In my previous job, I traveled a lot. I was at the airport most Mondays or Tuesdays and back Thursday or Friday. In 2007 I spent 92 nights in Marriott properties alone, not to mention all the other hotels. I traveled so much that the parking lot attendant at the airport noticed when I traded cars. That's when you know you're spending too much time on the road.
One thing for sure, though, you see a lot of sites and learn a lot when you travel that much. Some things are helpful. Take, for instance, a George Clooney line from the hit movie "Up In The Air". He said, "In the security line, always get behind the Asian guys. They pack light and have an affinity for slip on shoes." Good advice.
Other things are funny or just don't make any sense. George Carlin had a great routine on air travel. He said it's no wonder people are afraid to fly because the first word they see at the airport is the word "Terminal". Makes sense to me.
On a recent trip to Baltimore, I noticed several things regarding planes and air travel that just don't make sense to me. I'd send them to George, but he's....well, you know....gone. So here are my additions to the list:
"If Baltimore is not your final destination, you should deplane at this time." - Deplane? What does that mean? We don't "decar" or "detruck", do we? Have you ever heard of a police officer saying "Decar with your hands up!" No need to make up new words. Just tell us "If you're not going to Baltimore, you better get off now." Simpler is always better.
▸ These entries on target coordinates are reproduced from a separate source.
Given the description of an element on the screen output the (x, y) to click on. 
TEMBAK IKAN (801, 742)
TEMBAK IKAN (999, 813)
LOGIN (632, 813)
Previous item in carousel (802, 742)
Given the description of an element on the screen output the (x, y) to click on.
"....put the flat end into the buckle and pull the strap to tighten." - If there's anyone out there who doesn't know how a seatbelt works, I certainly don't want to be 30.000 feet in the air with them. Seriously, is it necessary to explain how it works? Just tell us to make sure they're fastened. Again, simpler is better.
"In the event of a water landing...." - First of all, if we end up in the water it's NOT a landing, it's a crash. Second, I'm not sure a guy my size should rely on a life preserver that looks like it was made for a 4 year old and should have Dora the Explorer painted on it.
"......put the mask over your face and breathe normally." - Yeah, right! Get this picture - you're flying along when all of a sudden the cabin depressurizes and all the oxygen masks come out of the ceiling. What's your next move? I'll tell you this, I wouldn't want to be sitting next to ME if that happens, 'cause you're not getting a mask. I'm grabbing 3 just in case some of them don't work. How often do they check those things, anyway?
"FAA regulations require that you NOT congregate around the lavatory in the front of the cabin" - Congregate around the lavatory? Are you kidding? It's not like it's a punchbowl, for goodness sakes! Have they ever smelled an airplane toilet? Trust me, if I'm headed toward the lavatory, it's out of necessity, not because I want to meet new friends. Besides, it's all I can do to fit in one of those things anyway. I like to do my business while I'm on the ground, the way God intended.
And just think, we haven't even left the ground yet. I have some other travel advice for you, but I'll save that for another time. No sense unloading everything on you at once.